U.S. startup Useful Sensors has developed Moonshine, an open-source speech recognition model that processes audio more efficiently than OpenAI's Whisper while using fewer computing resources.
The company says it designed Moonshine specifically for real-time applications on hardware with limited resources. Moonshine's main advantage is its flexible architecture. While Whisper processes all audio in fixed 30-second segments regardless of length, Moonshine adjusts its processing time based on actual audio duration, making it particularly efficient for shorter clips.

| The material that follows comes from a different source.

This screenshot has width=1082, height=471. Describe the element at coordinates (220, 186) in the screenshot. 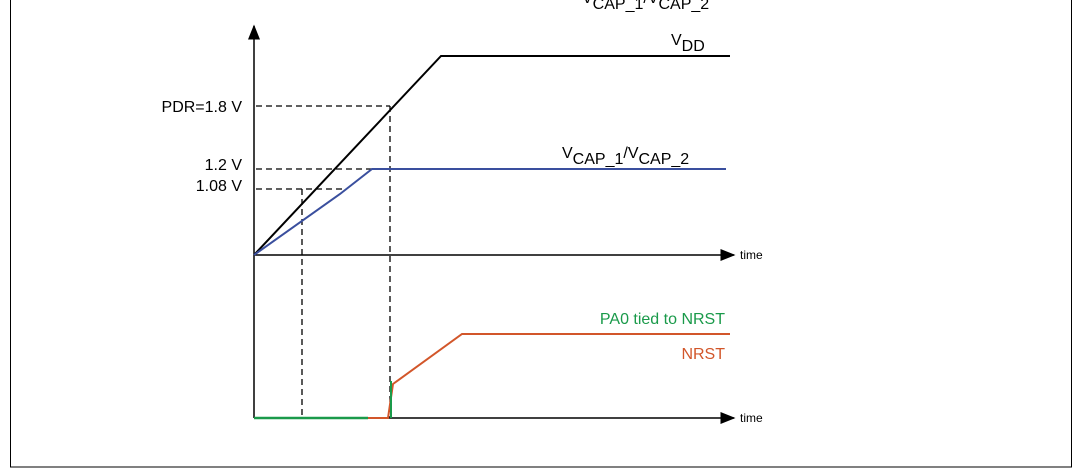

I see `level-label: 1.08 V` at that location.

The model comes in two sizes. The smaller Tiny version features 27.1 million parameters, while the larger Base version uses 61.5 million parameters. For comparison, OpenAI's equivalent models are larger: Whisper tiny.en uses 37.8 million parameters, and base.en 72.6 million parameters.
Testing shows the Tiny model matches its Whisper counterpart's accuracy while consuming less computing power. Both Moonshine versions maintained lower word error rates than Whisper during tests, even with varying audio levels and background noise.
The researchers identified one area for improvement: very short audio clips under one second, which made up a small portion of the training data. Adding more short segments to the training set could improve the model's performance with these clips.
Offline capabilities open new doors
By operating efficiently without an internet connection, Moonshine enables applications that weren't feasible before due to hardware constraints. While Whisper runs on standard computers, it demands too much power for smartphones and small devices like Raspberry Pi computers. Useful Sensors uses Moonshine for Torre, its English-Spanish translator.
The code for Moonshine is available on Github. Users should note that AI transcription systems, like LLMs, can hallucinate. Researchers at Cornell University found that Whisper created non-existent content about 1.4 percent of the time, with higher error rates for people with speech disorders such as aphasia. Other researchers and developers report much higher hallucination rates.